Swedish author (born 1973)

Anna Jörgensdotter Sanvaresa (born 1973) is a Swedish author. She has won a variety of accolades, including the Moa Award, Vi Magazine Literary Prize, and Ivar Lo Award. She made her debut as a novelist in 2002 with Pappa Pralin.

== Early life and education ==

She was born in 1973 in Sandviken. She has an older sister, children's book author Lena Sjöberg. She had summer jobs working in home care. She moved away from Sandviken after finishing upper secondary school.

== Career ==

Her debut novel, Pappa Pralin, was published in 2002. She also published a poetry collection titled Livsvig the same year, and another titled Homecoming queen in 2004. Jörgensdotter's second novel Änglarnas syster featured an accompanying soundtrack by Cecilia Helderyd.

She wrote a monologue for the Folkteatern i Gävleborg in 2007. Her 2009 historical novel Bergets döttrar was praised by Per Planhammar in Göteborgs-Posten and Magnus Eriksson in Svenska Dagbladet. She won the Ivar Lo Award in 2010.

Jörgensdotter collaborated with authors Carolina Thorell and Helene Rådberg on a nonfiction anthology about women's history in Sandviken. The book took three years of research and was published in 2012. Jörgensdotter wrote a 2015 fantasy novel inspired by the life of Swedish painter Ester Henning. In Göteborgs-Posten, Mattias Hagberg wrote that her "dense and feverish" prose complimented the depictions of Henning's paranoia and forcible hospitalization. In 2016, she was awarded the Gävle Municipality's Cultural Prize.
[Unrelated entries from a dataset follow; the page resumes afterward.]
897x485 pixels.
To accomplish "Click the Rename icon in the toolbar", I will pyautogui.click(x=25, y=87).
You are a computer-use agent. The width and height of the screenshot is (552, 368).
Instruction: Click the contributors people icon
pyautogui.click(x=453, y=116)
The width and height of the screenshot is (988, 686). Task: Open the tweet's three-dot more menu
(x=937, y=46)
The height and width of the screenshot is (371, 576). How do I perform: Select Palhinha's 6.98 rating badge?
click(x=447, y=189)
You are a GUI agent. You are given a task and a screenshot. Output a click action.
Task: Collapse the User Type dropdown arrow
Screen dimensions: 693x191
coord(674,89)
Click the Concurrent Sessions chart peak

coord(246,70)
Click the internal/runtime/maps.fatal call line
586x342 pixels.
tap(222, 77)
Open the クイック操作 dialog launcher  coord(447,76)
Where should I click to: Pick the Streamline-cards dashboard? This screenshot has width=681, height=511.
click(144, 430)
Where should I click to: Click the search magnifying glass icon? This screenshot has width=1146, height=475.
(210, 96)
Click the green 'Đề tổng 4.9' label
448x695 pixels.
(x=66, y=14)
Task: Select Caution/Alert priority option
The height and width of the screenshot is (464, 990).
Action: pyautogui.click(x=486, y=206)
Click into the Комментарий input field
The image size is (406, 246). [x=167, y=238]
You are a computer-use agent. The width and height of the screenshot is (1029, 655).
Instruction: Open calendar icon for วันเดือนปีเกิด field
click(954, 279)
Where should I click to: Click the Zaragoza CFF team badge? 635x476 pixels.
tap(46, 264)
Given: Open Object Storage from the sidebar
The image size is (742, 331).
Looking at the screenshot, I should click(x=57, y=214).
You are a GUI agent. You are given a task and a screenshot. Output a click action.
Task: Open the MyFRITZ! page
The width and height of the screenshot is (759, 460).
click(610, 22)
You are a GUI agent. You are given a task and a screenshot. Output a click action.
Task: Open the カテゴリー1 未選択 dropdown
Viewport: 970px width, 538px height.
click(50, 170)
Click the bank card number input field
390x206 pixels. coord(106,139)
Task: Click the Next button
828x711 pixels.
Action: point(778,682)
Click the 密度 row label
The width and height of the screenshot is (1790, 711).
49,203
Her 2017 novel Solidärer focused on the effects of the Spanish Civil War in Gävle. She became interested in the topic after visiting museums in Barcelona, where she was living with her family during her maternity leave. She won the Moa Award and the Vi Magazine Literary Prize for her 2017 novel Solidärer.

In 2022, she published Systrarna. It received positive reviews from Ingrid Elam in Dagens Nyheter and Naima Chahboun in Kristianstadsbladet. Jörgensdotter had previously worked a columnist for Arbetarbladet, but she resigned in protest of Rasmus Landström's review of Systrarna.

== Personal life ==
She has two daughters. In 2017, she joined over a hundred authors in declaring their intention to boycott the Gothenburg Book Fair due to the participation of far-right newspaper Nya Tider.

== Bibliography ==

=== Novels ===

- Jörgensdotter, Anna (2002). "Pappa Pralin"
- Jörgensdotter, Anna (2005). "Änglarnas syster"
- Jörgensdotter, Anna (2009). "Bergets döttrar"
- Jörgensdotter, Anna (2015). "Drömmen om Ester"
- Jörgensdotter, Anna (2017). "Solidärer"
- Jörgensdotter, Anna (2022). "Systrarna"

=== Nonfiction ===

- Livfjädrar (2012)

=== Poetry collections ===

- Livsvig (2002)
- Homecoming queen (2004)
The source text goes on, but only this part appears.